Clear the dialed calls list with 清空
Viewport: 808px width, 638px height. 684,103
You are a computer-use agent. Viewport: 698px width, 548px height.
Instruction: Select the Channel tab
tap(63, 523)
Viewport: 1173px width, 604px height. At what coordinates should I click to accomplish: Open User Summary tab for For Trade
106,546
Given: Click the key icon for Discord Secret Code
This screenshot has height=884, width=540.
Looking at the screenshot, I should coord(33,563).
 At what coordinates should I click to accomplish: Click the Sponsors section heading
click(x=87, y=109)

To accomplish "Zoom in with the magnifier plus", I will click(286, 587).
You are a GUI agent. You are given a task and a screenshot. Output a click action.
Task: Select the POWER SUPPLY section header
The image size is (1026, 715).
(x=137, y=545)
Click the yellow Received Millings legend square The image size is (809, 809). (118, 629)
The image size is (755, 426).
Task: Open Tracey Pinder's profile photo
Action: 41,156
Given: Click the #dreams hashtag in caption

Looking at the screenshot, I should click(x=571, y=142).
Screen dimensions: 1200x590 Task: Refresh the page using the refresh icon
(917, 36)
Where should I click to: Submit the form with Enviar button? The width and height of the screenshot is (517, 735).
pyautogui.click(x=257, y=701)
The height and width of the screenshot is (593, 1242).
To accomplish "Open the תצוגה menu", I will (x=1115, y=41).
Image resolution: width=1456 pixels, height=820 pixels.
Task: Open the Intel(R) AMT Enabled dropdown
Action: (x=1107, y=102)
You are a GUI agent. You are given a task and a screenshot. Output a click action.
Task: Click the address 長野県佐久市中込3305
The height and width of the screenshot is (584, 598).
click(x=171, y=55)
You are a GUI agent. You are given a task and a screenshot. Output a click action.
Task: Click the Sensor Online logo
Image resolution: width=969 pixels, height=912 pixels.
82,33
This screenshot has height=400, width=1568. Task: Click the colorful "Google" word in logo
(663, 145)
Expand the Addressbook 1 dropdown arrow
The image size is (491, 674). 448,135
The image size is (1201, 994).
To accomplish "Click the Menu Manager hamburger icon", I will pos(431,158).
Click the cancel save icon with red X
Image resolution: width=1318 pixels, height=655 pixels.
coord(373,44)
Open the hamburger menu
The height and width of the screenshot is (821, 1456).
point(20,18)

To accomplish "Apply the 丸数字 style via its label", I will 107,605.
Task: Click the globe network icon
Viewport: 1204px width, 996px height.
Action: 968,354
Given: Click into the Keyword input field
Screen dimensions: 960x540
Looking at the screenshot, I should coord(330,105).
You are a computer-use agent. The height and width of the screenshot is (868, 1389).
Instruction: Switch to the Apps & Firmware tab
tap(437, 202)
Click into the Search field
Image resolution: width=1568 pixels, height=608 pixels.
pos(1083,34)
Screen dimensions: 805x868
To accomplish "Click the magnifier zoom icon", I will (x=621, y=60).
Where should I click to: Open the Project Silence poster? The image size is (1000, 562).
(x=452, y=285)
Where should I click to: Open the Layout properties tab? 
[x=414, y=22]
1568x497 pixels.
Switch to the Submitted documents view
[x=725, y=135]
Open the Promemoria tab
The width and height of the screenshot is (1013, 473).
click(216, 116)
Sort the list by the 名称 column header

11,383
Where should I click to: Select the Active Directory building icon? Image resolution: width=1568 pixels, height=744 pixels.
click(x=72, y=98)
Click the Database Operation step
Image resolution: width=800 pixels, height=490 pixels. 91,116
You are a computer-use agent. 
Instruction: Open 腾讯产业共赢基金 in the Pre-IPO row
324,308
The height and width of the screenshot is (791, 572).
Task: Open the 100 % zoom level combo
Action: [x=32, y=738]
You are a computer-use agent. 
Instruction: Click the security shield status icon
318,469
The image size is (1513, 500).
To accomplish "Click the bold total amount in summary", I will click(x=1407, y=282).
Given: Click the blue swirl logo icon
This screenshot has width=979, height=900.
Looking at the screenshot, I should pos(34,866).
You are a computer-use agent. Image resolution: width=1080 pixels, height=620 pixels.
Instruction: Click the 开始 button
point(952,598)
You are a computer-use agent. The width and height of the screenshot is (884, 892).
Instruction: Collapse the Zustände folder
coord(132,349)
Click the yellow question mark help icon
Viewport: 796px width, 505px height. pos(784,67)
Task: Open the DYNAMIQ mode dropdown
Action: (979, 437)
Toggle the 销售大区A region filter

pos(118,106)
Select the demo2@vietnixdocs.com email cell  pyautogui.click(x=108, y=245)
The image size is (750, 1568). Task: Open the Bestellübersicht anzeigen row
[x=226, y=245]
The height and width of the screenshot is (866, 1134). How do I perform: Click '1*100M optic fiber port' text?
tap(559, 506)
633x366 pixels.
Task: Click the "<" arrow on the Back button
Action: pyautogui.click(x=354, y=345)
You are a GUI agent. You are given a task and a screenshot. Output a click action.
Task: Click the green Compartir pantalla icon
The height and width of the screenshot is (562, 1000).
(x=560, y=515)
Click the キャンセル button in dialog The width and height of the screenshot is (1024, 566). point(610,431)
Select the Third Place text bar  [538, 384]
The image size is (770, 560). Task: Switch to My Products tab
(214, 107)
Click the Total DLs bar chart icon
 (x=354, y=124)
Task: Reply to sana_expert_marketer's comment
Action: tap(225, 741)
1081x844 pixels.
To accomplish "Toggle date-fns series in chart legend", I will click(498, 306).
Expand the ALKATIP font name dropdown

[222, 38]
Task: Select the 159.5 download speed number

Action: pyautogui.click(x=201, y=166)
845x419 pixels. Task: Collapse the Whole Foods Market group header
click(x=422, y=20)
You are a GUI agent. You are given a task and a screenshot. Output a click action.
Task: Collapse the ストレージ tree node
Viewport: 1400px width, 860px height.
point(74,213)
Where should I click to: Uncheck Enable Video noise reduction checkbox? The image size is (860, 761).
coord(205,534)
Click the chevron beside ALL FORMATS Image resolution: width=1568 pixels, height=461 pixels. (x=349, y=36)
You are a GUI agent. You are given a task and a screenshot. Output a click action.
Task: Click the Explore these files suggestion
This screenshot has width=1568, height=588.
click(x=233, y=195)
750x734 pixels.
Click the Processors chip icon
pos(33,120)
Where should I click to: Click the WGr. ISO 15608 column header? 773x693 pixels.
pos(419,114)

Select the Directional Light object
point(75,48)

» **EXERCISE DESCRIPTION**: Only lines with the word "magnifier" belong in the answer; copy each of them from the material above.

» **SOLVED EXERCISE**:
To accomplish "Zoom in with the magnifier plus", I will click(286, 587).
To accomplish "Click the magnifier zoom icon", I will (x=621, y=60).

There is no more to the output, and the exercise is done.